_Extract:_

= = = =

A growing imbalance between phosphorus and nitrogen fertilizer use in Africa could lead to crop yield reductions of nearly 30% by 2050, according to a new study from researchers at the International Institute for Applied Systems Analysis (IIASA).
Underuse of phosphorus-based fertilizers in Africa currently contributes to a growing yield gap—the difference between how much crops could produce in ideal circumstances compared to actual yields. This phosphorus-specific yield gap currently lies at around 10% for subsistence farmers, but will grow to 27% by 2050 if current trends continue. As farmers use fertilizers for their crops, nutrients such as nitrogen and phosphorus build up in the soil, providing a reserve of nutrients that plants need to grow. But fertilizer use remains very low in Africa, and to increase crop production, it is widely argued that farmers must increase their fertilizer use. While nitrogen-based fertilizer usage has begun to increase in Africa in the last 10 years, the application of phosphorus to cropland has not kept pace, leading to a growing imbalance between nitrogen and phosphorus levels in soil. The new study shows that increases in nitrogen and phosphorus inputs must happen in a way that provides crops with the balanced nutrient input they need. In order to make optimal use of current nitrogen inputs, the researchers estimated that phosphorus applications would need to increase 2.3-fold. To close yield gaps nitrogen applications would have to increase 5-fold. Phosphorus applications would have to increase nearly 12-fold from 2.2 to 25.9 kg per hectare. But because of the cost of phosphorus, that remains a challenge. The global phosphorus cycle is, besides nitrogen, also increasingly growing out of balance with carbon, the subject of another recent paper by the same group of researchers.

= = = =

_Assignment A:_ Reproduce the fertilizer article word for word from "A growing imbalance between phosphorus" to "Systems Analysis (IIASA).".
_Assignment B:_ According to the fertilizer article, how much would phosphorus applications need to increase to make optimal use of current nitrogen inputs?
_Assignment C:_ Pick up the fertilizer article after its final sentence and continue it.
The material after this point is drawn from a separate source.

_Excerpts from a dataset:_
= = = =

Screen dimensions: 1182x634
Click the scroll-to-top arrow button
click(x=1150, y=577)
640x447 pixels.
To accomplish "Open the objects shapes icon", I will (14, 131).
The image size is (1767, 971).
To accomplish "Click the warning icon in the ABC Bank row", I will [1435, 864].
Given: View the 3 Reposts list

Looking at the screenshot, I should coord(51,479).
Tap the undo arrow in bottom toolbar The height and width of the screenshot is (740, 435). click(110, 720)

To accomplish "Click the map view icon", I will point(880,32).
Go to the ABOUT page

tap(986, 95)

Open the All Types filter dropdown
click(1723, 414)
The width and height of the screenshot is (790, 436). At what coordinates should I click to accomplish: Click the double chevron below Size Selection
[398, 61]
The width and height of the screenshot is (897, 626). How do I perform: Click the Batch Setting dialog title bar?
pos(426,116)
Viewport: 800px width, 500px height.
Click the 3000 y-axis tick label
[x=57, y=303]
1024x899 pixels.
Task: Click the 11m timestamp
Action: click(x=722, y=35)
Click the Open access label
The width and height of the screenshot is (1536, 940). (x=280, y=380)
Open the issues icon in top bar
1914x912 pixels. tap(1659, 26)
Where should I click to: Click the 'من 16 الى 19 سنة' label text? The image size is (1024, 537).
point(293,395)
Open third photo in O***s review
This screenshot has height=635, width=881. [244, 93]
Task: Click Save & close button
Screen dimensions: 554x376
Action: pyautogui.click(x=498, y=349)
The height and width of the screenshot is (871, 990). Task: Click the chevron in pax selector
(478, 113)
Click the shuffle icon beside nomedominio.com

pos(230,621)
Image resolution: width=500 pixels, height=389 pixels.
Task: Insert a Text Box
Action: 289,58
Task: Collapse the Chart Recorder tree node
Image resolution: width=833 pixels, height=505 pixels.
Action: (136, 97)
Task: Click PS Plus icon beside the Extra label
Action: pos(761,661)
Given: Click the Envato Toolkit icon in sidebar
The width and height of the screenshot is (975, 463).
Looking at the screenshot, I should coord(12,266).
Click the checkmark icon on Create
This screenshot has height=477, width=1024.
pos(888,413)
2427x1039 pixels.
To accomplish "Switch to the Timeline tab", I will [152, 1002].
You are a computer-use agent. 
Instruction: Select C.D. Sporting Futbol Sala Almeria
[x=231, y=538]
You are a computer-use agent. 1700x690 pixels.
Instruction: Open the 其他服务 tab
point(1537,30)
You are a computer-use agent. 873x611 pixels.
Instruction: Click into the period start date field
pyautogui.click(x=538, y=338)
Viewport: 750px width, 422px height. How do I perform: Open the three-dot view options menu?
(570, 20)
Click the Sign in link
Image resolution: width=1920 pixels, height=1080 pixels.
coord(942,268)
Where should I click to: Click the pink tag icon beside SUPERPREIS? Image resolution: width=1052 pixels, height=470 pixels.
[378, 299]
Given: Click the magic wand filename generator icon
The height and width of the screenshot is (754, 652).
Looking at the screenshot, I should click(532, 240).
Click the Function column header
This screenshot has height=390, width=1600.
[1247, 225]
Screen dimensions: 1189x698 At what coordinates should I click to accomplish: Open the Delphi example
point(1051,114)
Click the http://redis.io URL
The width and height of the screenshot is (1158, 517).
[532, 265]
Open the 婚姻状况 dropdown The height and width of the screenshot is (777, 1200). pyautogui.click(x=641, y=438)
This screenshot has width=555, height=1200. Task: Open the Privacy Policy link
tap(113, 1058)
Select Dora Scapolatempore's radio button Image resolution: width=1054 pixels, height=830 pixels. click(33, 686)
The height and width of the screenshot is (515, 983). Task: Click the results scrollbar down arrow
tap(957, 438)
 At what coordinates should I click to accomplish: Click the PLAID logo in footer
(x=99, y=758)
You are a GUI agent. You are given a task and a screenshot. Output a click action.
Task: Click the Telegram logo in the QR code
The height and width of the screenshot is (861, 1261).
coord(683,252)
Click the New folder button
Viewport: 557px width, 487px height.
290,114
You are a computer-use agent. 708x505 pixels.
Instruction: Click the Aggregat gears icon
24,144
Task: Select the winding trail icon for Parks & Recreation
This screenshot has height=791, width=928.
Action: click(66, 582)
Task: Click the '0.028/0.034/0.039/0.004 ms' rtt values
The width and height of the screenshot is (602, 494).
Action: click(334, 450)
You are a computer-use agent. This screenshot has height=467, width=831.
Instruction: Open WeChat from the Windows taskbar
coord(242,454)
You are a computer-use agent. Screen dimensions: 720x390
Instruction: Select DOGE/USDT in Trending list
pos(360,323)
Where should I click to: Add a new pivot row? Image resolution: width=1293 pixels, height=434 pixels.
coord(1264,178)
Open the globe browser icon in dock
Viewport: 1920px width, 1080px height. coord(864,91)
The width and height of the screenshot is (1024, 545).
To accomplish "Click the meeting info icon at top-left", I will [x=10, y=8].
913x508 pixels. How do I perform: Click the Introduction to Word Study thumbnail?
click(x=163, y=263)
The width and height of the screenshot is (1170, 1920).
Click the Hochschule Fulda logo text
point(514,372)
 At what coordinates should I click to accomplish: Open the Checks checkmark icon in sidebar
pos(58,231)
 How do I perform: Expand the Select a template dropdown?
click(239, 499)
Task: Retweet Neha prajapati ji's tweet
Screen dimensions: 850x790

= = = =

_Answer A:_
A growing imbalance between phosphorus and nitrogen fertilizer use in Africa could lead to crop yield reductions of nearly 30% by 2050, according to a new study from researchers at the International Institute for Applied Systems Analysis (IIASA).

_Answer B:_ They would need to increase 2.3-fold.

_Answer C:_
The impact of soil nutrient depletion on crop production has been known for decades, but robust assessments of the impact of increasingly unbalanced nitrogen (N) and phosphorus (P) application rates on crop production are lacking. Here, we use crop response functions based on 741 FAO maize crop trials and EPIC crop modeling across Africa to examine maize yield deficits resulting from unbalanced N : P applications under low, medium, and high input scenarios, for past (1975), current, and future N : P mass ratios of respectively, 1 : 0.29, 1 : 0.15, and 1 : 0.05. At low N inputs (10 kg ha−1), current yield deficits amount to 10% but will increase up to 27% under the assumed future N : P ratio, while at medium N inputs (50 kg N ha−1), future yield losses could amount to over 40%. The EPIC crop model was then used to simulate maize yields across Africa. The model results showed relative median future yield reductions at low N inputs of 40%, and 50% at medium and high inputs, albeit with large spatial variability. Dominant low-quality soils such as Ferralsols, which are strongly adsorbing P, and Arenosols with a low nutrient retention capacity, are associated with a strong yield decline, although Arenosols show very variable crop yield losses at low inputs. Optimal N : P ratios, i.e. those where the lowest amount of applied P produces the highest yield (given N input) where calculated with EPIC to be as low as 1 : 0.5. Finally, we estimated the additional P required given current N inputs, and given N inputs that would allow Africa to close yield gaps (ca. 70%). At current N inputs, P consumption would have to increase 2.3-fold to be optimal, and to increase 11.7-fold to close yield gaps. The P demand to overcome these yield deficits would provide a significant additional pressure on current global extraction of P resources.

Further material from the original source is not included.